As with earlier trade cards then, these pictures were not ephemeral adverts of a product but something a little more significant – cards carried knowledge and information on wide range of subjects to millions of people at a time when literacy and education was far from universal.
James Buchanan Duke was one of the first to use images of leading actresses of the day to promote his cigarettes in shop windows, but it has been said that the format followed by nearly all cigarette cards the next 50 years was defined by Edward Bok in 1878. Bok is said to have picked up a cigarette card which had been thrown down in the street showing a picture of a famous actress of the period (such as the Duke example shown here) and noticed that the reverse side was blank. He suggested to the firm who printed the cards that if a 100-word biography were provided on the backs of the cards, describing the subjects pictured on the front, they would prove far more interesting. His idea was immediately adopted (Cruse c.1945:2), and cards with a picture front and an explanatory text on the back become the standard format.
By the end of the 19th century it had become commonplace for cards to be issued in series of 25 or 50 cards. By around 1900, issuers such as Ogdens began to issue hardback ‘slip in’ albums for people to store and display their collections, and albums in a variety of formats would continue to be issued as long as cigarette cards were produced. The size and format of cards remained largely unchanged for over a century and arguably set the template that the vast majority of cards would follow to present day.
During the 1920s and 1930s, cigarette cards in the UK became what might be termed today a ‘marketing phenomenon’ (Howsden, 2000).

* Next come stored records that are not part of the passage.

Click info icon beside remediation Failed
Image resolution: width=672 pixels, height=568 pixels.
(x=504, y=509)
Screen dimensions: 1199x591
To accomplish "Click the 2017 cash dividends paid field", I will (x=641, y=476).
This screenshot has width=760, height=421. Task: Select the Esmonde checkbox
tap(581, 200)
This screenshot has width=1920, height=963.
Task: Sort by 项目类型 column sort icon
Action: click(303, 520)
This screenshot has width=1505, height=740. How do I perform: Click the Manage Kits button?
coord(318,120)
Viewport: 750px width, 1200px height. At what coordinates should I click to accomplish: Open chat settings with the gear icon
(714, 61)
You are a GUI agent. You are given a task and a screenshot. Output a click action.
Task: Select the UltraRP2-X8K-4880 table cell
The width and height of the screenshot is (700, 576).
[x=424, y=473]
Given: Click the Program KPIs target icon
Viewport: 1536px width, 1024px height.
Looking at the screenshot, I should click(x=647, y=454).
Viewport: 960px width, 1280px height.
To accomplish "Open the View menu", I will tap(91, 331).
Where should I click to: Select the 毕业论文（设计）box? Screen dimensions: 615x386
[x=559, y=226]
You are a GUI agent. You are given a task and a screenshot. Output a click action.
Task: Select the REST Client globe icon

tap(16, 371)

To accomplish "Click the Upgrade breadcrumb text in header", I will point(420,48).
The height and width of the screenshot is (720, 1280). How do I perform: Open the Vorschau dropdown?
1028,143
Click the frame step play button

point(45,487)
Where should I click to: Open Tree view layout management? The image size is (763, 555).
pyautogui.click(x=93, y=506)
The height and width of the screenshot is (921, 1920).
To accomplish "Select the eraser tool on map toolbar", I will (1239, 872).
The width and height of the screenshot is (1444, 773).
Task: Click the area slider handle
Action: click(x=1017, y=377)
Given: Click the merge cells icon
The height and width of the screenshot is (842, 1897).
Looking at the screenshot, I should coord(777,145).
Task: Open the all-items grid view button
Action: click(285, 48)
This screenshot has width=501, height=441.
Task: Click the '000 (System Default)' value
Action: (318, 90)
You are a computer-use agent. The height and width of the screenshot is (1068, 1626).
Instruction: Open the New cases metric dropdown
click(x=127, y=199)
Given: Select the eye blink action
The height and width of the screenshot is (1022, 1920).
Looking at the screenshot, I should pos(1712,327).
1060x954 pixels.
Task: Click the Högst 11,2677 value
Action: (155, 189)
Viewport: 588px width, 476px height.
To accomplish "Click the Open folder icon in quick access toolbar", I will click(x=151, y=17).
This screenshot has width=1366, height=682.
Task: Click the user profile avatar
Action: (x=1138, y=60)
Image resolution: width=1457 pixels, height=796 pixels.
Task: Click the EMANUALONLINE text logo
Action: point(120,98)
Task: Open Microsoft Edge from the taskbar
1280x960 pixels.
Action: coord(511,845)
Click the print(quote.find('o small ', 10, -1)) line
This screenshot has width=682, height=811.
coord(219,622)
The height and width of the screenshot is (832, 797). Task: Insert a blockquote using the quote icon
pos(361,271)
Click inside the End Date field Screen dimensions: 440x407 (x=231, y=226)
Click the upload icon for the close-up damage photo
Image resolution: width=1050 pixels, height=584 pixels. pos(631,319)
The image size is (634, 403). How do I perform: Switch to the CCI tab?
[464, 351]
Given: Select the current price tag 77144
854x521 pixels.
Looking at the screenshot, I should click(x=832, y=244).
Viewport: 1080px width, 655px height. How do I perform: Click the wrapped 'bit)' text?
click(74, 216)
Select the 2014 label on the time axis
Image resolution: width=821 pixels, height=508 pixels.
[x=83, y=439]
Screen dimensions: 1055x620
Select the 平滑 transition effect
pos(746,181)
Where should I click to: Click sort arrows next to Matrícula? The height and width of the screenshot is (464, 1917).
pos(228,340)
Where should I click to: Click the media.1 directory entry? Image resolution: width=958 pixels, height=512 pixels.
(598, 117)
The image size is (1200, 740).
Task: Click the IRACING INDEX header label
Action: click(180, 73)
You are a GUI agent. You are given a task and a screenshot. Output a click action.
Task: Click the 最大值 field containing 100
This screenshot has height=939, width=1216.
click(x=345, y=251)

They were issued around the world in their millions. The once hard-backed albums became a more straightforward paper affair, and some of the cards were even issued with adhesive backs ready for sticking, rather than sliding, into an album (John Player & Sons and W.D. & H.O. Wills being leading exponents of this approach). This move by manufacturers to issue cards with ‘sticky backs’ illustrates a clear knowledge of the way the public kept and stored the cards. It was a move away from a scrap book of mixed advertisement cards and towards storing cards in sets.
The sheer volume of cards that were inserted into packets of cigarettes around the world, and the standardised sizes and formats that other products sought to replicate, meant that for many people all such cards were 'cigarette cards' - regardless of whether they had been issued with cigarettes or not. Even today you may find people calling any card measuring the standard c.67 x 36mm a ‘cigarette card’, even though it may have been issued with tea or chocolate.
A common question is ‘when did they stop being issued?’, or indeed ‘why did they stop being issued?’. The answer is very simple. In 1939, as war broke out across Europe, Britain experienced significant paper and cardboard shortages. Issuing cigarette and trade cards in their millions became untenable, and so production ceased; indeed if we list all the series by tobacco companies based in the UK they stop unanimously in 1939. While during the 1950s and 60s tea and bubble gum companies did issue insert cards (particularly Brooke Bond and A&BC Gum), cigarette cards as we knew them were never issued on any significant scale again.
Commercial issues – trading cards
In the decades from the 1970s to present day, the cards we see are predominantly those produced and sold as collectables in their own right. We could argue that today is the age of the ‘trading card’, as cards are seldom issued with other products anymore (although this does still occasionally happen).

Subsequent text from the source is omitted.